Article shared by Gender and Water Alliance
Our partner Gender and Water Alliance share this report by Globalwaters on how #women and girls in #Nepal experience ‘chhaupadi’, an ancient system of taboos surrounding menstruating women.
Like many women in the region, Tiruwa was told to sleep in a chhau goth or menstrual hut during her period. There she was vulnerable to cold in the winter and snakebites in the summer. Because she was considered unclean, she was forbidden from using the family toilet during her period so she had to defecate in the open, increasing the risk that she and all the other women in her village adhering to the tradition would spread disease.

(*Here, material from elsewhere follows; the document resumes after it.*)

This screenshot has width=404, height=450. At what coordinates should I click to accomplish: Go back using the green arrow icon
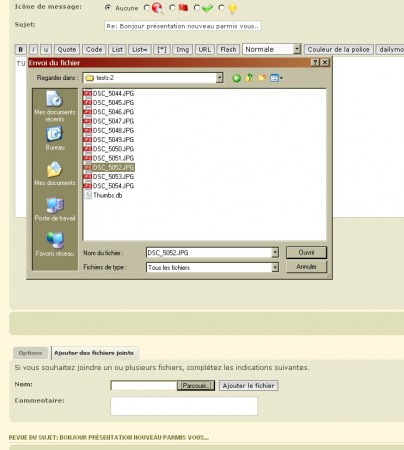pos(237,78)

New mothers are also usually expected to sleep with their infants in the chhau goth for the first few weeks after giving birth, sometimes resulting in the death of a newborn from respiratory ailments.

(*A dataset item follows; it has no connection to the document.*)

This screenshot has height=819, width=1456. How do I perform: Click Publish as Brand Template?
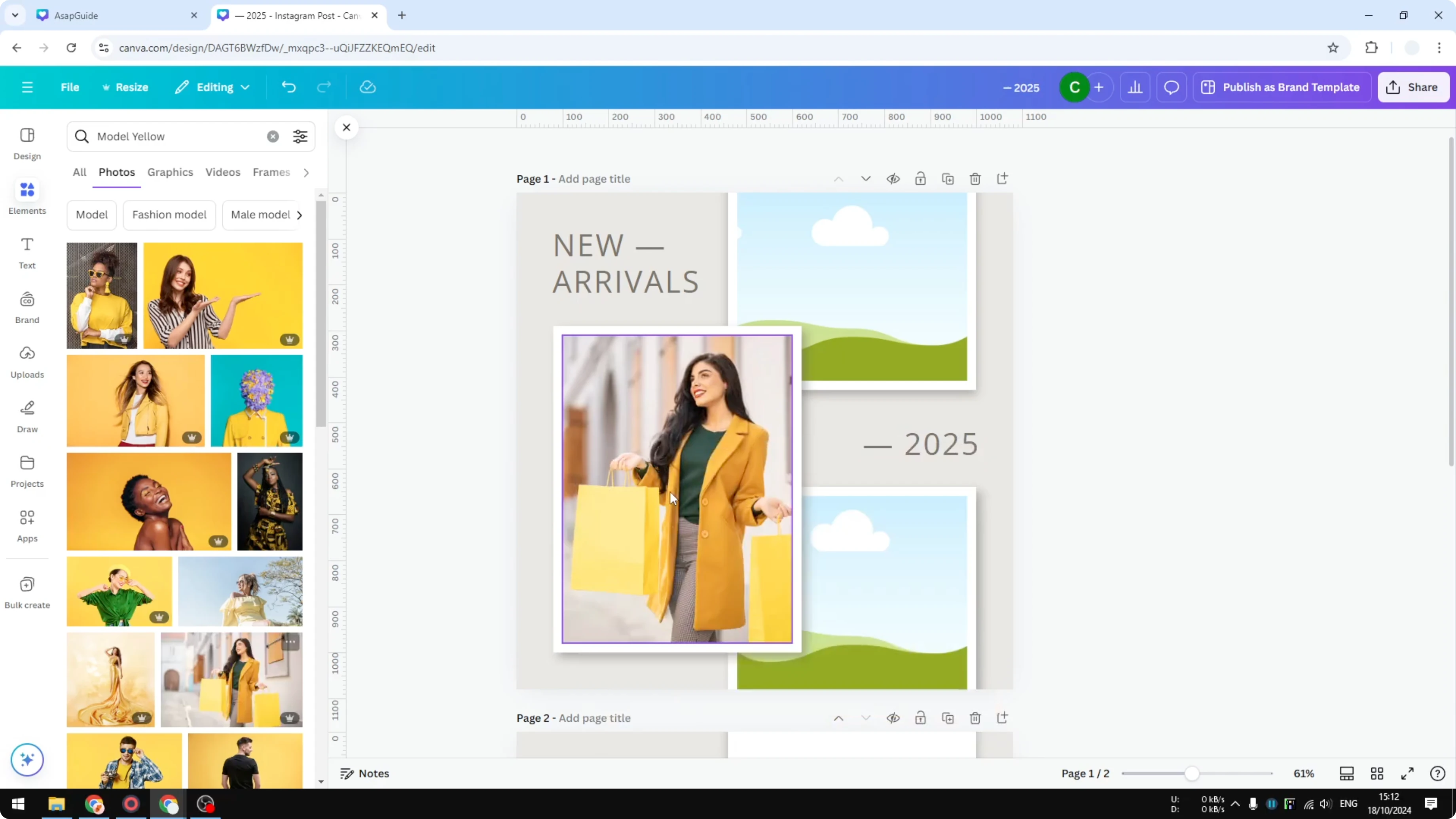click(1282, 87)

Tradition holds that if chhaupadi is not observed, crops will wither, wells will dry up, and illness will strike the family. “Traditional healers will say that if a woman doesn’t follow chhaupadi, something bad will happen to her family,” explains USAID Environmental Health Specialist Pragya Shrestha. “So some women have very strong feelings about chhaupadi. They say ‘I have to protect my family.’”
USAID’s Safe WASH (water, sanitation, and hygiene) II project aims to help women do just that. It has a broad goal of improving sanitation and hygiene behaviors in four far western districts — Kailali, Kanchanpur, Darchula, and Achham — including reducing the negative aspects of chhaupadi.